# $$......vehicle batteries.......$$



## IKE (May 5, 2017)

I purchased a new O'reilly's p/n 78EXT (800 CCA) battery for my '02' Silverado, that has 76,650 on it, yesterday to replace the one that I'd gotten almost seven years ago and the darn thing ran me $151.00 (with core) compared to the same exact battery that back in 2010 that ran me $96.00.

I guess I shouldn't complain after getting seven years use out of the old one but I will admit to a little bit of sticker shock at the $55.00 increase.......they did install it for free.

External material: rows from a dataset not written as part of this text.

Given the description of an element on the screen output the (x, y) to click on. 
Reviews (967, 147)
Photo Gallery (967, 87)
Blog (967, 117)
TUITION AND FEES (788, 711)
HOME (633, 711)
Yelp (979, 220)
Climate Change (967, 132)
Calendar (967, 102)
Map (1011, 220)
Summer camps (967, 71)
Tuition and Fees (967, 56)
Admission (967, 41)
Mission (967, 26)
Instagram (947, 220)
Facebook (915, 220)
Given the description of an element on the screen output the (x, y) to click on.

I've been buying O'reilly batteries for several years and seem to get good life out of them, unlike the Sears Die Hard's that I ran many years ago that seemed to just barely make it over the 36 month warranty period before going belly up.


----------



## Ken N Tx (May 5, 2017)

IKE said:


> I purchased a new O'reilly's p/n 78EXT (800 CCA) battery for my '02' Silverado, that has 76,650 on it, yesterday to replace the one that I'd gotten almost seven years ago and the darn thing ran me $151.00 (with core) compared to the same exact battery that back in 2010 that ran me $96.00.
> 
> I guess I shouldn't complain after getting seven years use out of the old one but I will admit to a little bit of sticker shock at the $55.00 increase.......they did install it for free.
> 
> I've been buying O'reilly batteries for several years and seem to get good life out of them, unlike the Sears Die Hard's that I ran many years ago that seemed to just barely make it over the warranty period before going belly up.



I hate to think what a dealer would have charged!!!!


----------



## Camper6 (May 5, 2017)

Here in Canada you get a rebate when you bring in the old battery for recycling and then they charge you an environmental fee.

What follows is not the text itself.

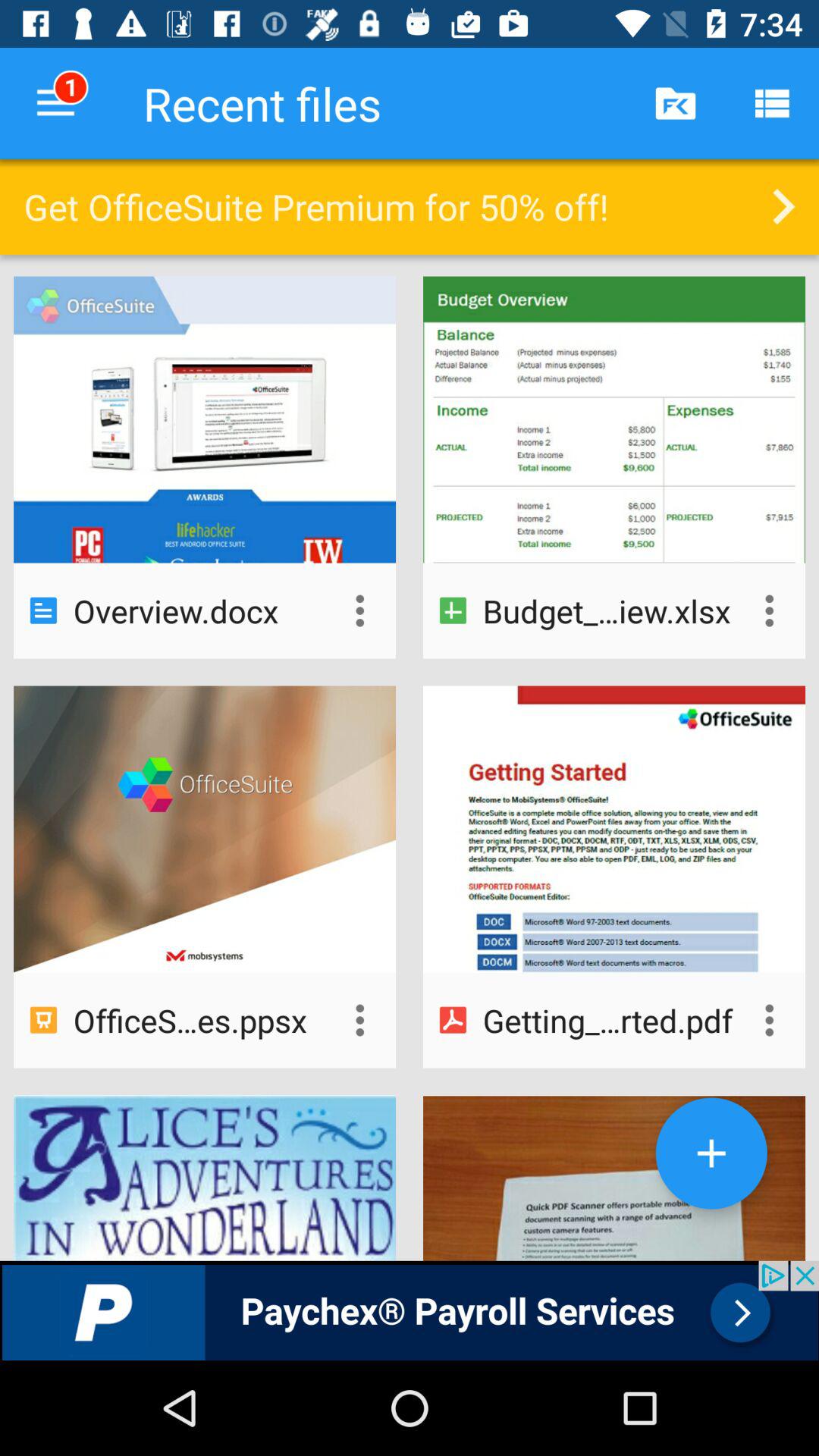
open pdf (769, 1020)
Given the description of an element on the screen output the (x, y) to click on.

Yes I have noticed the price has gone up on batteries of all kinds.


----------



## HazyDavey (May 5, 2017)

I'm wondering when the day comes when you won't even be able to change your own battery. You'll have to take it to the shop for that, just like everything else. My old work truck, 1977 Dodge Power Wagon is the only rig we have that I can work on anymore.


----------